Él, para colmo, le contaba todo y siempre, siempre sin excepción, le
pedía perdón y juraba y perjuraba que nunca más lo volvería a hacer. Tanto le
daba el físico de la persona con la que la engañaba. Hubo un tiempo en que era
ella quien elegía los secretarios y secretarias de Carlos. Era inútil. Aunque
fueran más feos que Picio, Carlos terminaba liándose con sus empleados o
empleadas.
Ella no dudaba de su amor. Se lo había demostrado con creces durante
todos estos años, pero Carlos era polígamo por naturaleza y no podía evitar
tener relaciones sexuales con otras personas, fuese cual fuese su físico o su
nivel económico o intelectual. Tanto le daba. Ya había desistido de intentar
controlarlo. ¡Pero le habían hablado tan bien de ella…! Si esto fallaba tendría
que pensar seriamente en separarse de Carlos, a pesar de lo mucho que lo amaba.

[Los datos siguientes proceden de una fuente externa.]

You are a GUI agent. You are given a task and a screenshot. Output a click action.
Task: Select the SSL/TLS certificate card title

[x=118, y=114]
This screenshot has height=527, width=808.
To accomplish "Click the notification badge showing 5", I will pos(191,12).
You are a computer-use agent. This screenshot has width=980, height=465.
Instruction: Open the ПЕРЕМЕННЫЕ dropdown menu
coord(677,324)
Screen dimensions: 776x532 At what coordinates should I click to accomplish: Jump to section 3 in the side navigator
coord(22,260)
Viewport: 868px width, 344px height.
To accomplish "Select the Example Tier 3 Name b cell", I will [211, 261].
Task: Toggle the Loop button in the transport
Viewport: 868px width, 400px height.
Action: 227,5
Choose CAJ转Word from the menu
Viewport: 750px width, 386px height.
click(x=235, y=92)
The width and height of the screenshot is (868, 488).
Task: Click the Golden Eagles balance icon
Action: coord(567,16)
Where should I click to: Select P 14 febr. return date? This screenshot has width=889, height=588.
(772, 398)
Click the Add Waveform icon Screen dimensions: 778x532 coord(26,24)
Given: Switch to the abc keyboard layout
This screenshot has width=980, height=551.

Se acomodó en el sofá del salón de su preciosa casa de Bergondo, una
población cercana a Coruña, cogió el teléfono y marcó el número que le había
facilitado su amiga Claudia. Mientras lo hacía dudó por un momento si realmente
contar a una extraña su problema. Claudia había insistido en que era la única
persona que podría ayudarla si realmente quería curar a Carlos de su obsesión.
Estaba a punto de colgar el teléfono arrepentida de querer contratar los
servicios de una bruja cuando, una hermosa voz femenina, respondió al otro lado
de la línea:
-¿Diga?
Esmeralda resolverá cualquier problema que tenga. Espere unos segundos, estoy
atendiendo otra llamada; en breve, será atendida.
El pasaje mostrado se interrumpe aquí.